Reproduce each of the following entries verbatim, from the first through the last.
——————
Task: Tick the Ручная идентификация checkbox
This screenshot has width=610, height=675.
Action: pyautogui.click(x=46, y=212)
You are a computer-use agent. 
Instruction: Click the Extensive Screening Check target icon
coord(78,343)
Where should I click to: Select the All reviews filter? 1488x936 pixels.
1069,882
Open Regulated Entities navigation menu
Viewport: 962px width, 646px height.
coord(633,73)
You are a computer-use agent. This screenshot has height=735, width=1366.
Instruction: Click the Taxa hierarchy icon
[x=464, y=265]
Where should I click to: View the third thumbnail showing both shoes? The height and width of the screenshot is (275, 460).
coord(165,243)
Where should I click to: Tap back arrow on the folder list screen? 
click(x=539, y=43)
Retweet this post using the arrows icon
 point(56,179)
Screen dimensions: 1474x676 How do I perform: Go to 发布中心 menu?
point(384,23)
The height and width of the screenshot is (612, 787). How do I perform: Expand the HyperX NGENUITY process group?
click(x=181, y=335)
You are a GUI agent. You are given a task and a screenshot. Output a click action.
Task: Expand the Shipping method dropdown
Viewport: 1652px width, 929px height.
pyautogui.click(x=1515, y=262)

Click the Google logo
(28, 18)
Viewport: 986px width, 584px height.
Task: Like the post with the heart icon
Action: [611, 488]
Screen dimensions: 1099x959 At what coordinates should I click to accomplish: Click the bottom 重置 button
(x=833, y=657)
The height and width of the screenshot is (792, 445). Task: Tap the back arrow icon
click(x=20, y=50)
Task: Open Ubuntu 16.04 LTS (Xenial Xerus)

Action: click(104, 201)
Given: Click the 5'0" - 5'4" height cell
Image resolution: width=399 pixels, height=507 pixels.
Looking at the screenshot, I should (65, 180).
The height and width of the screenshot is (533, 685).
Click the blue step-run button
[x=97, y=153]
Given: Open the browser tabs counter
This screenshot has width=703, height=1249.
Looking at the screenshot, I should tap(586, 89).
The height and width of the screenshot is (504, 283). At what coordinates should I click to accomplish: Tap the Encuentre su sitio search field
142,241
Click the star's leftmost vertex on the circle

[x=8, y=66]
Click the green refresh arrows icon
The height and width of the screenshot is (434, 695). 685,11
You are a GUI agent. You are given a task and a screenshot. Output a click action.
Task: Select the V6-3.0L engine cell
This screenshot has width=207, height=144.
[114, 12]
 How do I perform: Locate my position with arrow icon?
——————
*Result of the task*:
Task: Tick the Ручная идентификация checkbox
This screenshot has width=610, height=675.
Action: pyautogui.click(x=46, y=212)
You are a computer-use agent. 
Instruction: Click the Extensive Screening Check target icon
coord(78,343)
Where should I click to: Select the All reviews filter? 1488x936 pixels.
1069,882
Open Regulated Entities navigation menu
Viewport: 962px width, 646px height.
coord(633,73)
You are a computer-use agent. This screenshot has height=735, width=1366.
Instruction: Click the Taxa hierarchy icon
[x=464, y=265]
Where should I click to: View the third thumbnail showing both shoes? The height and width of the screenshot is (275, 460).
coord(165,243)
Where should I click to: Tap back arrow on the folder list screen? 
click(x=539, y=43)
Retweet this post using the arrows icon
 point(56,179)
Screen dimensions: 1474x676 How do I perform: Go to 发布中心 menu?
point(384,23)
The height and width of the screenshot is (612, 787). How do I perform: Expand the HyperX NGENUITY process group?
click(x=181, y=335)
You are a GUI agent. You are given a task and a screenshot. Output a click action.
Task: Expand the Shipping method dropdown
Viewport: 1652px width, 929px height.
pyautogui.click(x=1515, y=262)

Click the Google logo
(28, 18)
Viewport: 986px width, 584px height.
Task: Like the post with the heart icon
Action: [611, 488]
Screen dimensions: 1099x959 At what coordinates should I click to accomplish: Click the bottom 重置 button
(x=833, y=657)
The height and width of the screenshot is (792, 445). Task: Tap the back arrow icon
click(x=20, y=50)
Task: Open Ubuntu 16.04 LTS (Xenial Xerus)

Action: click(104, 201)
Given: Click the 5'0" - 5'4" height cell
Image resolution: width=399 pixels, height=507 pixels.
Looking at the screenshot, I should (65, 180).
The height and width of the screenshot is (533, 685).
Click the blue step-run button
[x=97, y=153]
Given: Open the browser tabs counter
This screenshot has width=703, height=1249.
Looking at the screenshot, I should tap(586, 89).
The height and width of the screenshot is (504, 283). At what coordinates should I click to accomplish: Tap the Encuentre su sitio search field
142,241
Click the star's leftmost vertex on the circle

[x=8, y=66]
Click the green refresh arrows icon
The height and width of the screenshot is (434, 695). 685,11
You are a GUI agent. You are given a task and a screenshot. Output a click action.
Task: Select the V6-3.0L engine cell
This screenshot has width=207, height=144.
[114, 12]
 How do I perform: Locate my position with arrow icon?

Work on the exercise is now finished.